▶ _Job_
Find each line in the material below that contains the string "dropdown", matching uppercase and lowercase exactly, and copy every such line.

▶ _Item coordinate data_
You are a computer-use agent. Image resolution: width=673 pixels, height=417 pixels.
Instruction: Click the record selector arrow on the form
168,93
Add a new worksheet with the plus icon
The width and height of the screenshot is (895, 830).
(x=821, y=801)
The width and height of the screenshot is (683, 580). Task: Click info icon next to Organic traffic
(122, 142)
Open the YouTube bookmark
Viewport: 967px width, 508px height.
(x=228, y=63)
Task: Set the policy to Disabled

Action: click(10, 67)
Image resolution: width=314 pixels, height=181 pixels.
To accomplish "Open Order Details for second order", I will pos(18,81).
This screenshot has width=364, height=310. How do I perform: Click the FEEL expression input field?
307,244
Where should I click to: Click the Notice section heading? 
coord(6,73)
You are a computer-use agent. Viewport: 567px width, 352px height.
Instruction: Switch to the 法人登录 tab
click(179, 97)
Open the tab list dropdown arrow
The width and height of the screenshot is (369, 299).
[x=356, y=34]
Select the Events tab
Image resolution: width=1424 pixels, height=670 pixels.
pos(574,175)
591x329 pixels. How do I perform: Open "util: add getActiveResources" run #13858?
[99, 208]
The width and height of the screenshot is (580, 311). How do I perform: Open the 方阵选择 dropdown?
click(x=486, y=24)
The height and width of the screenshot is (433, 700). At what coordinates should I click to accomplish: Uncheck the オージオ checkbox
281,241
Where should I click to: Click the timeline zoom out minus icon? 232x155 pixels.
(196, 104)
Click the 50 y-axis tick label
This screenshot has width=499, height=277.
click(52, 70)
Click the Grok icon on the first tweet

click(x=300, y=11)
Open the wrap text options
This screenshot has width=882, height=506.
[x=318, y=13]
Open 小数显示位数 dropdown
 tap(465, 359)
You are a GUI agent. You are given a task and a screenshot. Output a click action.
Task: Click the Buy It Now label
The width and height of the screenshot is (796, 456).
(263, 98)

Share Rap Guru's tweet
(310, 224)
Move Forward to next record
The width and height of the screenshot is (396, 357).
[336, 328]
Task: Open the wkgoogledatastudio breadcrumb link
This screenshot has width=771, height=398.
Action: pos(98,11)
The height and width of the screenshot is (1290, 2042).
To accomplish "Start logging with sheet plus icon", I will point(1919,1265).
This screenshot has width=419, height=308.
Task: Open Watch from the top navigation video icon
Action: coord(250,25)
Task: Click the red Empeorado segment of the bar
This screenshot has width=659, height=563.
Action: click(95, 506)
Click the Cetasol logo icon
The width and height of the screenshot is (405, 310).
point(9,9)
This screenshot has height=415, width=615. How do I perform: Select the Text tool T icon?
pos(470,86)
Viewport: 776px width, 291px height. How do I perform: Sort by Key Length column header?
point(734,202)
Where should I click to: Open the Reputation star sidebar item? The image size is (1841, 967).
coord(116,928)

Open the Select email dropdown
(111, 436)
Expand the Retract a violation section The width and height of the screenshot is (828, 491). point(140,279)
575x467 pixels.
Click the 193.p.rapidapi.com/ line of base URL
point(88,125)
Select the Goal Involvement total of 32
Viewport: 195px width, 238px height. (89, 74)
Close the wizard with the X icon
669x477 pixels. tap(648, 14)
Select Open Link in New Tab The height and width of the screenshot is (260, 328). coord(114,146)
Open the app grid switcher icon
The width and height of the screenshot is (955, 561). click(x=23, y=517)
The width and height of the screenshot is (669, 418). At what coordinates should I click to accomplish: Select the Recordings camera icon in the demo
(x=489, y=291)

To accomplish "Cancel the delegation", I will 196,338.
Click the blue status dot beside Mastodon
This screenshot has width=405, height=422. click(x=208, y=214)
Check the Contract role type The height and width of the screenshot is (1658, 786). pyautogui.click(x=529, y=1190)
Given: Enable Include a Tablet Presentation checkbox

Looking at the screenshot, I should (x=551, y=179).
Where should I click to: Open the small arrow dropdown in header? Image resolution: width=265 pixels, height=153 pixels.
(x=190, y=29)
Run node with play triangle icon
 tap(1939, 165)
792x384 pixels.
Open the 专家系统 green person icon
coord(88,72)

▶ _Exercise response_
Open the tab list dropdown arrow
The width and height of the screenshot is (580, 311). How do I perform: Open the 方阵选择 dropdown?
Open 小数显示位数 dropdown
Open the Select email dropdown
Where should I click to: Open the small arrow dropdown in header? Image resolution: width=265 pixels, height=153 pixels.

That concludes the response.